■ **Passage provided**:
_____
REACHING a new settlement on what is public education may be the defining project for educators and policy-makers in the early years of the 21st century.

The central issue is the role of government and the concept of “public good”. For more than a century, public education has been synonymous with public control, public funding, public ownership and public delivery, with “public” being represented by “government”.

It is clear, however, that this view is being challenged, especially in Britain, where support services in several local authorities have been privatised. The private sector is playing an increasingly important role, notably in education action zones, and support is growing for schools to be run as profit-making institutions. Some have even advocated that the Government should vacate the field altogether, leaving school provision to the private sector.

The way forward is to move from a focus on inputs (“more money please”) or on means (“only government should be involved” or “leave it to market forces”) to unrelenting concern for outcomes, underpinned by commitment to core values. This should be the “third way” in defining public good.

Many commentators persist in defining the third way as an alternative to socialism or capitalism, or to the free market or government regulation. Tortuous tomes have been written on the topic. As Prime Minister Tony Blair has stated, the third way calls for absolute adherence to core values. But in getting there, as he says: “we should be infinitely adaptable and imaginative in the means of applying those values. There are no ideological pre conditions, no pre-determined veto on means. What counts is what works.”

The challenge in putting the public good back into public education is to be clear about the ends that are sought, and the values that should underpin both means and ends.

There is a consensus emerging among nations about the ends, if key statements of policy by governments and institutions such as the Organisation for Economic Co-operation and Development and UNESCO are taken as a guide. It goes something like this: All students in every setting should be literate and numerate and should acquire a capacity for life-long learning leading to successful and satisfying work in a knowledge society and a global economy.
_____
■ **Entries shown**:
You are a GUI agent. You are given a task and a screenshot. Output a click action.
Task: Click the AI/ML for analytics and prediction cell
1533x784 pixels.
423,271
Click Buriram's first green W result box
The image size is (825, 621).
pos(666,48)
_____
■ **Exercise set**:
1: In the passage on public education, replace "private sector" with "business sector" in the part from "It is clear, however, that" to "the private sector." and write that part out again.
2: Answer these questions from the passage on public education.
(a) In which country have support services in several local authorities been privatised?
(b) Which prime minister is quoted on the third way?
(c) Which two institutions are named alongside governments as sources of key policy statements?
The rows are separate from the passage on public education.

■ **Solved tasks**:
1:
It is clear, however, that this view is being challenged, especially in Britain, where support services in several local authorities have been privatised. The business sector is playing an increasingly important role, notably in education action zones, and support is growing for schools to be run as profit-making institutions. Some have even advocated that the Government should vacate the field altogether, leaving school provision to the business sector.

2:
(a) Britain
(b) Tony Blair
(c) The Organisation for Economic Co-operation and Development and UNESCO